# Thermcouper



## jabpp4 (Sep 3, 2012)

How often should a thermocoupler be replace on a hot,water tank?  We have replaced ours about 4-5 times in 4 yrs. Is something wrong? Our house is new, 4 yrs old.


----------



## kok328 (Sep 4, 2012)

Not sure what the problem could be but, 4-5 times in 4 yrs is excessive


----------



## Blue Jay (Sep 4, 2012)

Possible the pilot may be too high and burning it up?


----------



## notmrjohn (Oct 17, 2012)

If only 4 years old, your thermocouple probably has a diode attached to it, that may be part that is actually being damaged.
. Not enough air flowing through the combustion chamber to carry the heat up through the flue causes heat build up, which kills the thermocouple.   Make sure exhaust flue is large enough, not leaking, unobstructed inside, and runs in as straight and short route thru roof as possible and extends above roof far enough.  Also make sure plenty of air is getting to unit to increase air flow, could be plenty of air to keep it burning but not enough to keep thermocouple cool. Larger or another opening into heater compartment, opening should be as low as possible.

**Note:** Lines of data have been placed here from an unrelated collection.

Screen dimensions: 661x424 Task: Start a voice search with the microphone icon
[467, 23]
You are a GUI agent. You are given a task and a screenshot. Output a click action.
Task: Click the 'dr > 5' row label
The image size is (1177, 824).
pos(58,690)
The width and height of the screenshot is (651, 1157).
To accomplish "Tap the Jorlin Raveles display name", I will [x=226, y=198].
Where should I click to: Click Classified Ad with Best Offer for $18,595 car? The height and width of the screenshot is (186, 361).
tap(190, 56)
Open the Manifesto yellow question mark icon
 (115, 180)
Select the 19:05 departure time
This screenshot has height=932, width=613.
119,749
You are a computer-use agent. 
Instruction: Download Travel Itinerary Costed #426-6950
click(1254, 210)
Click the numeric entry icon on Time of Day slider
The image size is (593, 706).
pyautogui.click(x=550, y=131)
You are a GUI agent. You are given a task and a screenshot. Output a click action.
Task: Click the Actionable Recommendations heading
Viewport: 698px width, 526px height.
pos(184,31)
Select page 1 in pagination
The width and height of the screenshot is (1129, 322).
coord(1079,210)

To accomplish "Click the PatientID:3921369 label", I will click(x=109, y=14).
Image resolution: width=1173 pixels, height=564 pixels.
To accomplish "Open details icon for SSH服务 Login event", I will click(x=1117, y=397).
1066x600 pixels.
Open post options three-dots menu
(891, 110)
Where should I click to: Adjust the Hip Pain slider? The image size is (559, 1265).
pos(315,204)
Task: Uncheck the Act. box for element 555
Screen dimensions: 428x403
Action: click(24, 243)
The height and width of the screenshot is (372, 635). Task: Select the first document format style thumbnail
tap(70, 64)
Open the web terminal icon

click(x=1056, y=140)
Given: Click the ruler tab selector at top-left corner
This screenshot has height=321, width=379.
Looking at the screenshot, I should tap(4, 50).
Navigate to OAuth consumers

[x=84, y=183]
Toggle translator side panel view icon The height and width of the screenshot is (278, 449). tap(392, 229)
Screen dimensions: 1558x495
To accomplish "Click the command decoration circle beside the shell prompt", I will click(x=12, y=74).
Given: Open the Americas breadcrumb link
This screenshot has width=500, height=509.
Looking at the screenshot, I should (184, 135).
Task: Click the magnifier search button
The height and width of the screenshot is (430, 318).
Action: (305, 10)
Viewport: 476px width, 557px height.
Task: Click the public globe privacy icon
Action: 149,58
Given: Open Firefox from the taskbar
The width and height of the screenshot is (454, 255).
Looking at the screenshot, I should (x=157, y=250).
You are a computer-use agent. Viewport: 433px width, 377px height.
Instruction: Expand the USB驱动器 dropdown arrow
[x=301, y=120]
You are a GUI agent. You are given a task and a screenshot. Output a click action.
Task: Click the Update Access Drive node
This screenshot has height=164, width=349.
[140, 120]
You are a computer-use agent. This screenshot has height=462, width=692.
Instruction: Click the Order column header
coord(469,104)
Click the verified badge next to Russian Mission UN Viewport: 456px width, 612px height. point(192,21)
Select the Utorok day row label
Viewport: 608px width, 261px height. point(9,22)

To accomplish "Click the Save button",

Have all  your replacements been same brand? Another brand may be more rugged and dependable.


----------



## Wuzzat? (Oct 17, 2012)

Sounds like they are being severely abused by some as yet unfound root cause.

Measure the voltage output of your thermocouples to check what temps. they are seeing.  Common voltages are 25 mV up to 750 mV and when they are turning on a gas valve the voltages may drop to half.  

also check the current flow. (Edit: this is nearly impossible without special equipment).

As circuits go this cannot be much simpler.


----------